Tokenized Search

What does the user want?

We need to have an understanding of what we think the user means when then enter multiple search terms into a single form field. For example, what do you think the user is searching for when the enter the following into the Easy Search field?

Search anywhere  

I personally think that the natural sense is that all of these search terms will be found in any matching items. That is, the user is looking for entries that match Blue and Foxtrot and IV.

We are unlikely to find any database record that has the exact string Blue Foxtrot IV in any of the table fields, so instead, we search token by token instead of searching for the whole string. So a record matches if it has the string Blue, the word Foxtrot, and the word IV, but these words need not be contiguous, and they do not even need to be in the same data field.

Easy Search

This requires a little more sophisticated MySQL query. We need to search for each search term, which I call a token, in each form field. For a single search token, we expect a positive match if the token matches any database field. For all the tokens together, we expect a positive match if each one of the tokens matches. So we combine the search fields by OR and the search tokens by AND.

So, for the search above, we need to construct a MySQL query that looks like this:

  my $sql = "SELECT * FROM gen44_rom WHERE " . 

    "(DanceName LIKE '%Blue%' OR Rhythm LIKE '%Blue%' OR " .
    "Phase LIKE '%Blue%' OR Choreographer LIKE '%Blue%' OR " .
    "Label LIKE '%Blue%' OR Record LIKE '%Blue%' OR " .
    "Year LIKE '%Blue%' OR Extra LIKE '%Blue%') AND "

    "(DanceName LIKE '%Foxtrot%' OR Rhythm LIKE '%Foxtrot%' OR " .
    "Phase LIKE '%Foxtrot%' OR Choreographer LIKE '%Foxtrot%' OR " .
    "Label LIKE '%Foxtrot%' OR Record LIKE '%Foxtrot%' OR " .
    "Year LIKE '%Foxtrot%' OR Extra LIKE '%Foxtrot%') AND "

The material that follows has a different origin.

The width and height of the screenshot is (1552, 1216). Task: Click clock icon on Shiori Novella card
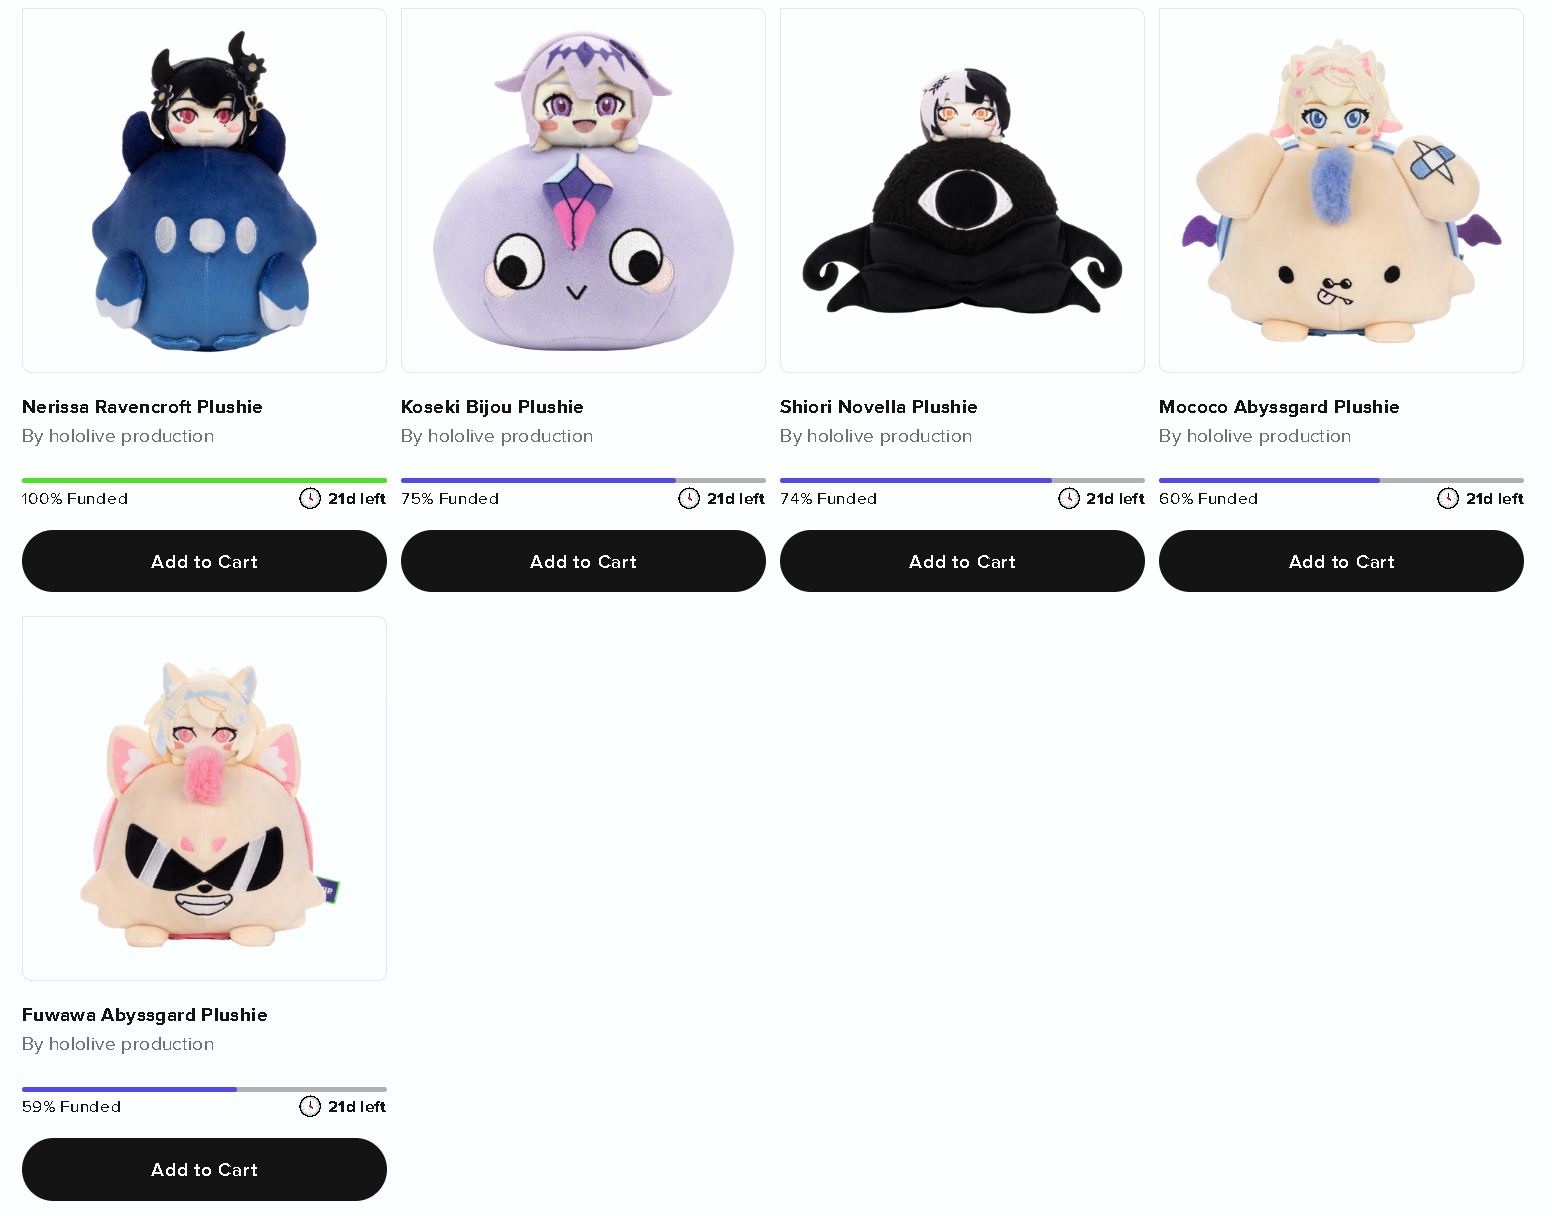1069,498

    "(DanceName LIKE '%IV%' OR Rhythm LIKE '%IV%' OR " .
    "Phase LIKE '%IV%' OR Choreographer LIKE '%IV%' OR " .
    "Label LIKE '%IV%' OR Record LIKE '%IV%' OR " .
    "Year LIKE '%IV%' OR Extra LIKE '%IV%') ";

Note that the query has several larger clauses connected by AND, because we want to match all the tokens they entered. Each larger clause in in parentheses so we can preserve the logic. Each larger clause consists of several smaller clauses connected by OR, because we need to find the token in only one of the database fields in order to find a match.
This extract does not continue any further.